La lezione è quindi proceduta normalmente, con l'attenzione di far iniziare, come di rito, prima i "gradi più alti" nelle azioni... perciò gli ex-esperti hanno dovuto cedere il passo ai loro solitamente subalterni kyu, poiché anche il concetto senpai/kohai si era inevitabilmente stravolto.
Abbiamo provato ad abbandonare temporaneamente il personaggio in cui siamo soliti vivere... per prendere un'ottica diversa nel fare le "solite" cose.
Le considerazioni più interessanti però si sono tratte al termine dell'allenamento, momento in cui ci siamo seduti a parlare dell'esperienza appena vissuta.
In entrambe le "fazioni" sconvolte ci sono stati rimandi piacevoli della posizione provvisoria assunta, così come di meno positivi.
Ad alcuni ex-kyu è scappata l'hakama per tutta la lezione, perchè non abituati a legarsela bene e quindi spesso dovevano fare una pausa per riaggiustarsi gli indumenti .

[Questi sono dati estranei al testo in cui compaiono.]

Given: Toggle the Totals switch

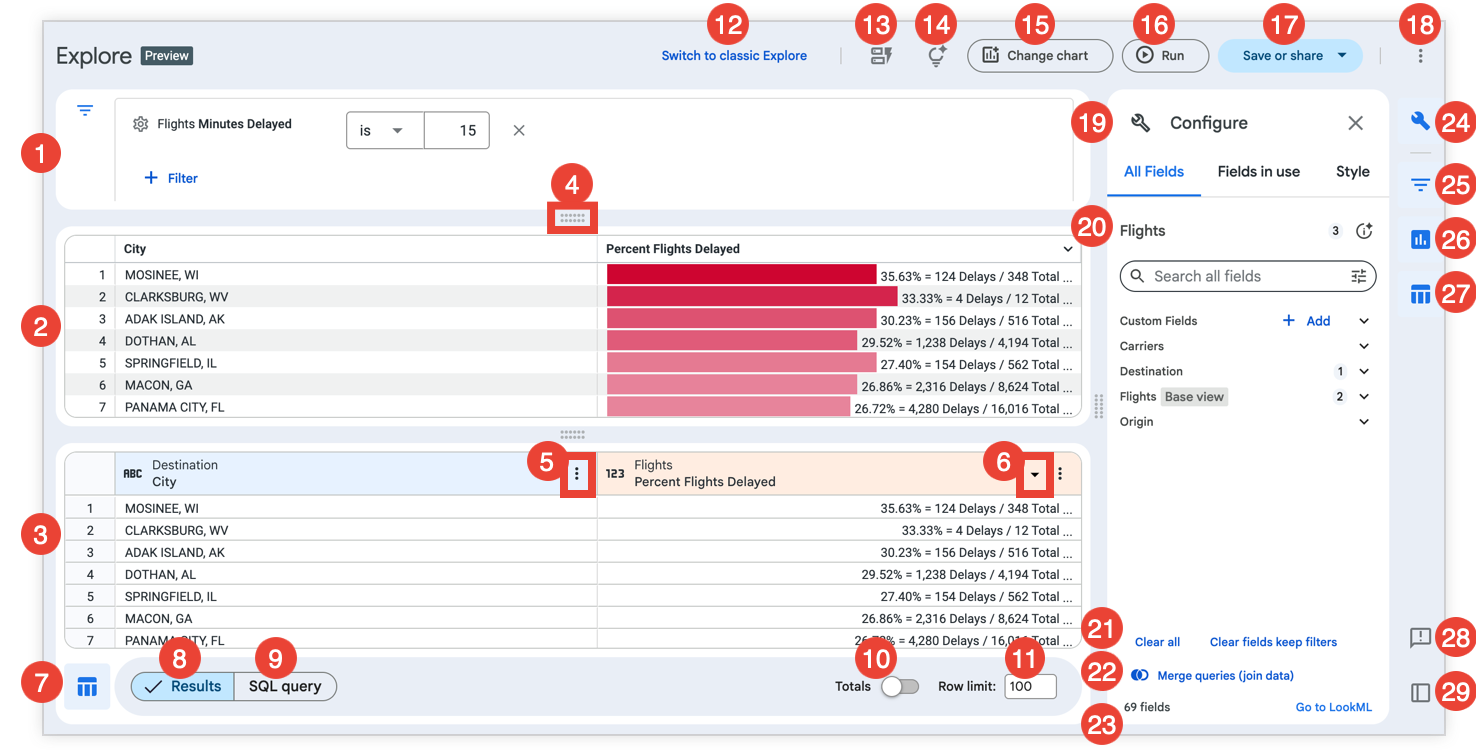Looking at the screenshot, I should click(x=900, y=687).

Ad alcuni ex-Yudansha è pesata la mancanza del "gonnellone" durante le cadute e soprattutto per la piacevole sensazione di protezione che da l'essere fasciati in modo considerevole in zona addominale. Essi hanno detto che "ci si fa più male" a cadere senza hakama!

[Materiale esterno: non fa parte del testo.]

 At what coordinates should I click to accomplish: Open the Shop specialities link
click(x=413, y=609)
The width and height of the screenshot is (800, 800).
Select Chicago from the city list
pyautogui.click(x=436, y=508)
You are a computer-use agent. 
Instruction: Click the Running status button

Forse semplicemente si erano scordati di quella sensazione...
Ma altri hanno detto che il sentirsi nuovamente Mudansha ha fatto riscoprire in loro una maggiore esigenza di attenzione alle cose che vengono fatte vedere e quindi realizzare: è come se, essendo "inesperti", si sentisse maggiormente la responsabilità dei propri atti, proprio perché non si hanno grandi strumenti per rimediarvi in caso siano negativi, rispetto a quelli che avrebbe un'esperto.

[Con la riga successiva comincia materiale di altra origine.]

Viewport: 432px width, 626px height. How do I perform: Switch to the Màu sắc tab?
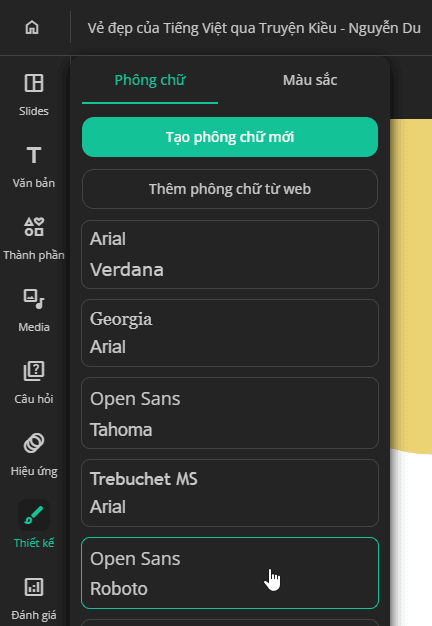pos(310,80)
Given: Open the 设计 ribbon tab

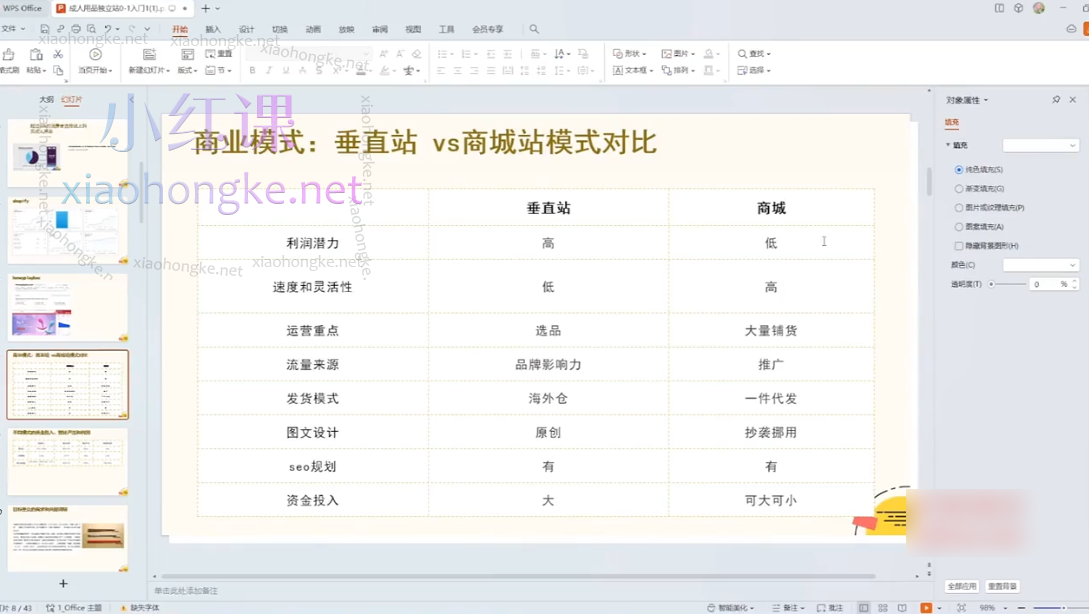Looking at the screenshot, I should [245, 29].
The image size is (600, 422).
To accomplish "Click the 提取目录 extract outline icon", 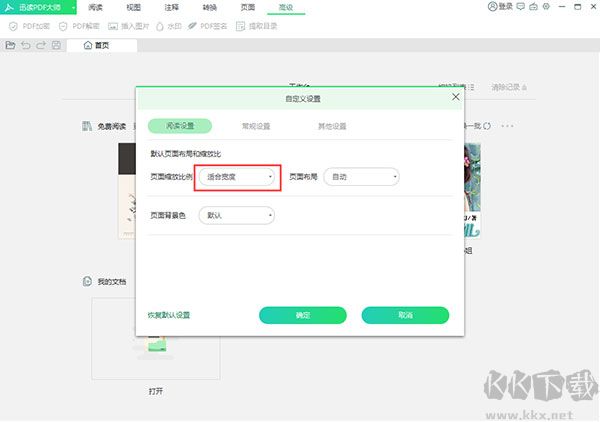I will tap(242, 26).
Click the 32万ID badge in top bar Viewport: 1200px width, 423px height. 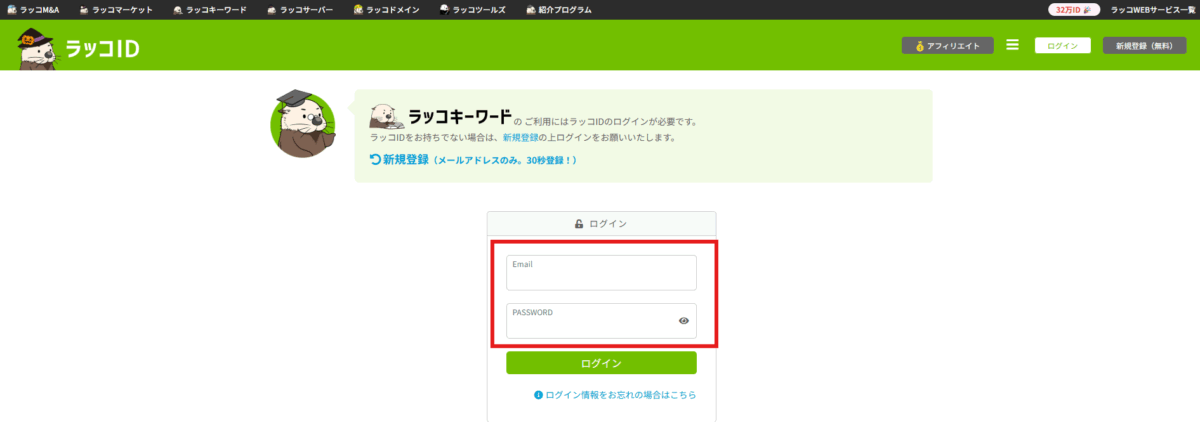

Altri neo-Kyu invece sono sentiti deresponsabilizzati dal non dover essere più i Senpai che danno l'esempio, che fanno le cose meglio dei principianti.
Alcune neo-cinture nere invece si sono trovate in imbarazzo nei nuovi panni di esperto, quasi a sentire la responsabilità di vestirli, per via del forte significato ("identificazione"?) ad essi attribuiti.
Non vedevano l'ora di riprendere la loro modestissima cintura bianca (nei nostri Dojo non facciamo utilizzo di cinture colorate, perciò si più essere vestiti a vita o di bianco o di nero).
Altri neo-Yudansha hanno avvertito una sorta di "abbellimento" dei loro movimenti, quasi a causa di una componente coreografica che l'hakama conferiva loro. Cadute plastiche, maggiore sicurezza nelle tecniche... un valore aggiunto creato dal personaggio del nuovo abito indossato.
Ce n'è stato per tutti i gusti, ma la cosa interessante è che ciascuno ha percepito, a suo modo, la limitatezza e le possibilità insite nel personaggio nel quale solitamente si identifica.
Com'è ovvio, poi, quello che è rimasto inalterato pur nel cambio di abiti (sia fisici che mentali) poteva dirsi veramente proprio, mentre ciò che è cambiato si è dimostrato da sé solo contingente ad una situazione specifica e ad un'identificazione.
E' stato molto interessante ricordare a noi stessi che pur essendo esperti, è bene coltivare in noi l'animus di un principiante, che è aperto ad apprendere a 360º... che è fresco e desideroso di far evolvere la sua situazione grazie al suo impegno.
Così per i principianti forse è stato importante provare a vestire i panni che non aspettano ancora forse di diritto, ma che preannunciano forse una maggiore maturazione delle scelte che hanno da poco intrapreso sul tatami. Sono panni che vanno riempiti di sostanza e che hanno oneri, oltre che onori.
Importante è stato ricordare a noi stessi che noi "NON SIAMO un polso"... "ABBIAMO un polso", che quando ci viene afferrato genera un'immobilizzazione che non necessariamente deve influenzare il resto del "sistema".
Così facendo diventiamo abili a mutare punto di vista ed a prendere quello più favorevole a risolvere il conflitto specifico nel quale siamo interessati...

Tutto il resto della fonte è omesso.